Lynx overwhelm Indiana, claim WNBA title with Game 5 rout
MINNEAPOLIS -- Tears streamed down the face of Seimone Augustus. Lindsay Whalen limped off the floor with a badly sprained ankle. Maya Moore couldn't hit a shot.
The third championship for the Minnesota Lynx was by far their most difficult. And that made the party that much sweeter.
With a suffocating defense and a yearning to celebrate in front of their loyal fans, the Lynx turned a tense WNBA Finals into a runaway.
Sylvia Fowles had 20 points and 11 rebounds, and the Lynx captured their third title in five years with a 69-52 victory over the Indiana Fever in Game 5 on Wednesday night.

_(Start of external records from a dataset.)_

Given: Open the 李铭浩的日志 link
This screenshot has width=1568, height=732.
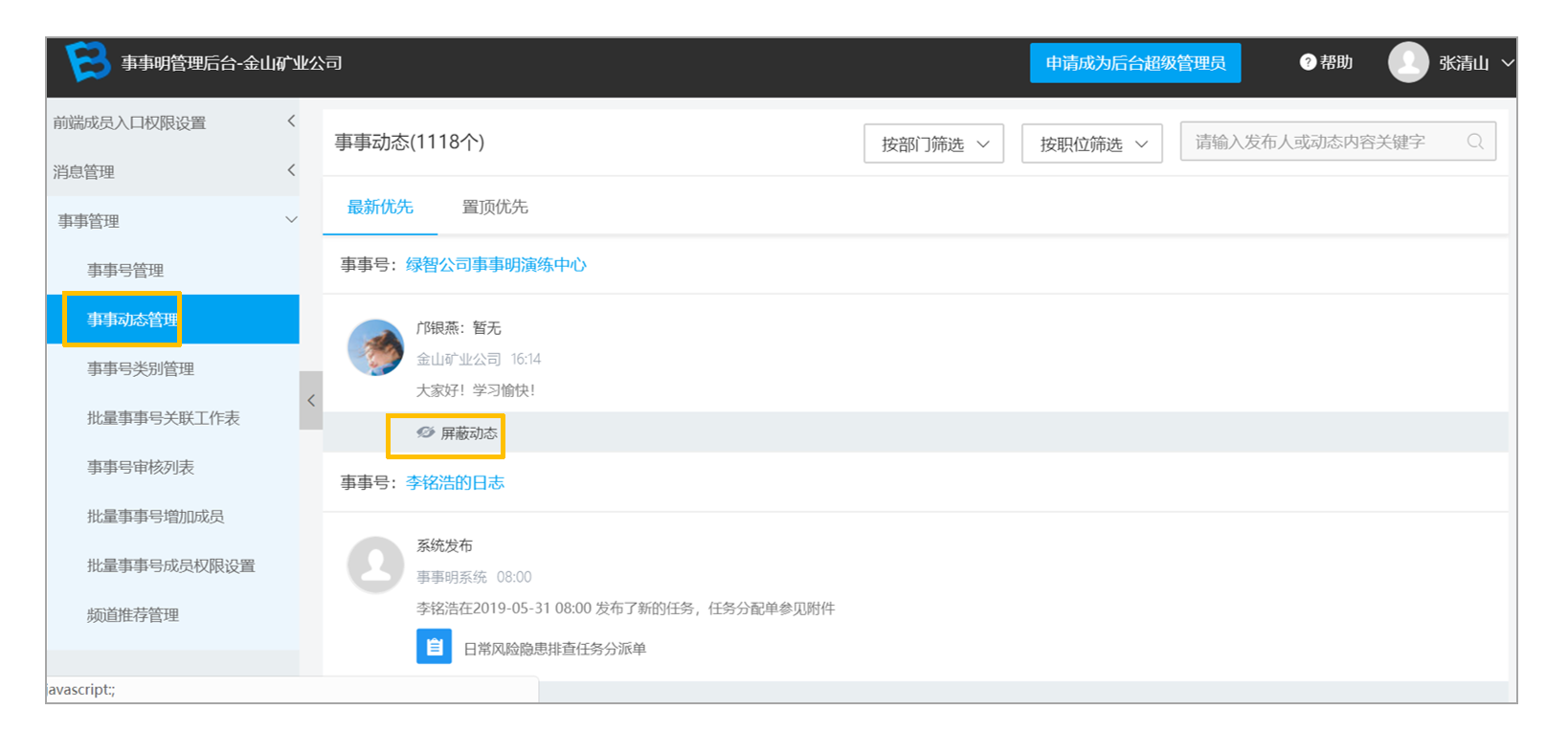Looking at the screenshot, I should 455,482.
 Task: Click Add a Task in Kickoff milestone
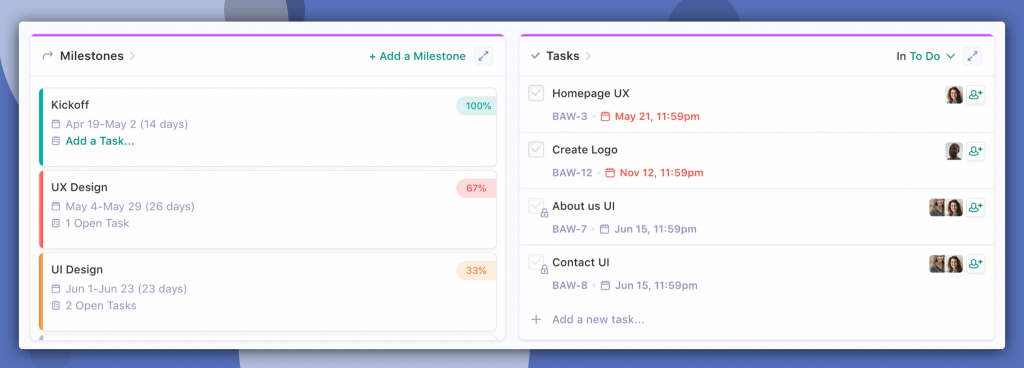[x=100, y=141]
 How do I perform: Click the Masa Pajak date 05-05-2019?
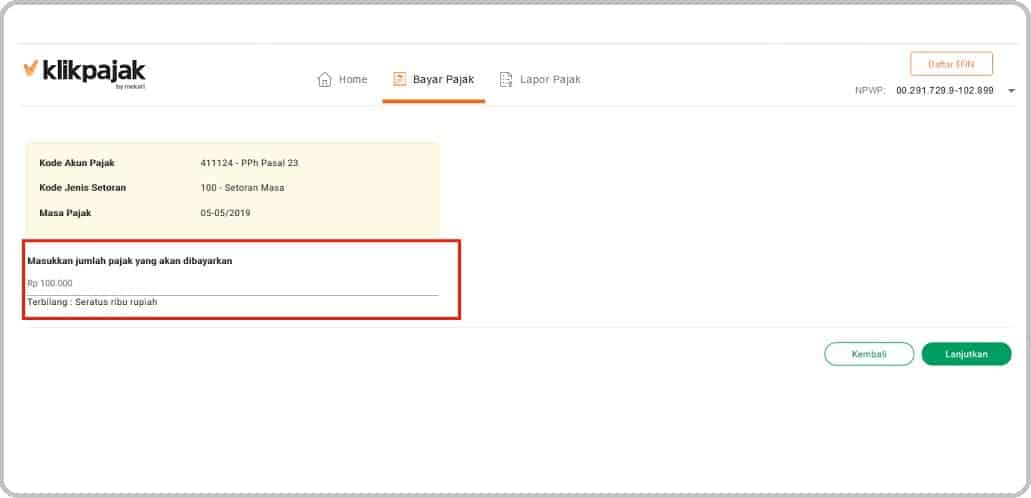tap(226, 213)
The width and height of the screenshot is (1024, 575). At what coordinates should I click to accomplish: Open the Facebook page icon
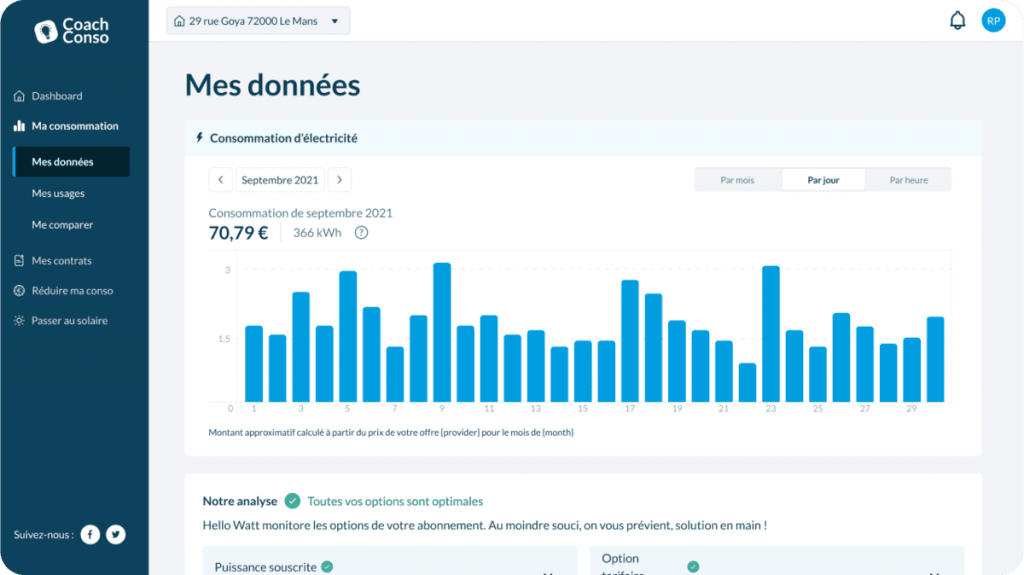point(90,535)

Augustus added 16 points and Rebekkah Brunson grabbed 14 rebounds for the Lynx, who also won it all in 2011 and 2013. Moore scored just five points on 1-for-8 shooting, but the Lynx forced 21 turnovers and held Indiana to 35.7 percent shooting in the league's first Game 5 since 2009.
"This never gets old," champagne-soaked Lynx coach Cheryl Reeve said.
Tamika Catchings had 18 points and 11 rebounds for the Fever, who were looking for their second championship.
Finally, the Lynx got to celebrate on their home court.
They won their first two titles on the road in Atlanta, forcing the success-starved Twin Cities sports fans to revel from afar. When the final buzzer sounded, a franchise-record 18,933 fans waved white towels while singer Prince watched from a suite above Target Center's lower bowl.
And celebrate they did.
Augustus shed tears of joy after a throwback performance. Owner Glen Taylor hugged Reeve, and Moore leaped on to the scorer's table and pumped her fists toward the crowd.
"We kept grinding and working despite everything that we've been through," Augustus said.
It was a stunning collapse for the previously unflappable Fever, who had staved off elimination five straight times in these playoffs leading into Game 5.
January and Catchings helped turn Indiana into a tough, confident bunch that erased an 18-point deficit to beat the New York Liberty in Game 2 of the Eastern Conference finals, but finally ran into a wall they couldn't break through at the boisterous Target Center.
In the second and third quarters, the Fever scored 12 points total and turned the ball over 17 times.
Star guard Briann January scored six points in the first quarter for Indiana, but didn't get her next bucket until six minutes were gone in the third. She finished with 13 points on 6-for-15 shooting.
"They just outplayed us in every single way," Fever coach Stephanie White said. "They looked like a team that was on a mission and they played like it."
The game got off to an ugly start, with the Lynx slugging out a 27-21 lead at halftime in the lowest-scoring first half in finals history. Neither team could hit a shot or hold on to the ball, and Moore was held to just three points on 1-for-5 shooting.
The Lynx kept the defense set to stifling in the second half, but finally started to generate a little offense in the third to gradually pull away.
Fowles, who was named series MVP, had her way inside as she did for much of the finals and finally got some help from Augustus, who chipped in a vintage jumper and drive before Renee Montgomery turned the 20th turnover of the game into a layup just before the third-quarter buzzer that pushed Minnesota's lead to 19 points.
In a community that has suffered through so much sports heartache over the last two decades, the Lynx have cemented themselves as a welcome respite. The record crowd that turned out for Game 5 got to watch a star-studded team that has become the league's gold standard finish off one of the most impressive five-year runs in WNBA history.
Four finals appearances. A championship every other season starting in 2011. And on Wednesday night, a little revenge that was three years in the making.
The Fever stunned the heavily favored Lynx in 2012, beating them at home in Game 1 and finishing them off back home in Indiana to dethrone the champions. The Lynx came back to win it in 2013 before losing to Phoenix in the Western Conference finals last year.
The march to their third championship was harder than ever, with Whalen and Augustus missing big chunks of time with injuries and a style-altering trade that brought Fowles to the post midseason.
"Those are things that kind of fueled this group," Reeve said. "At the same time it made them appreciate things."
Reeve said the struggles made her veteran core appreciate this run more than any other, and they partied like it. A private concert at Prince's Minneapolis estate awaited and no one was about to miss it.
"Wasn't a perfect year, perfect series or a perfect game," Moore said. "But we're champions."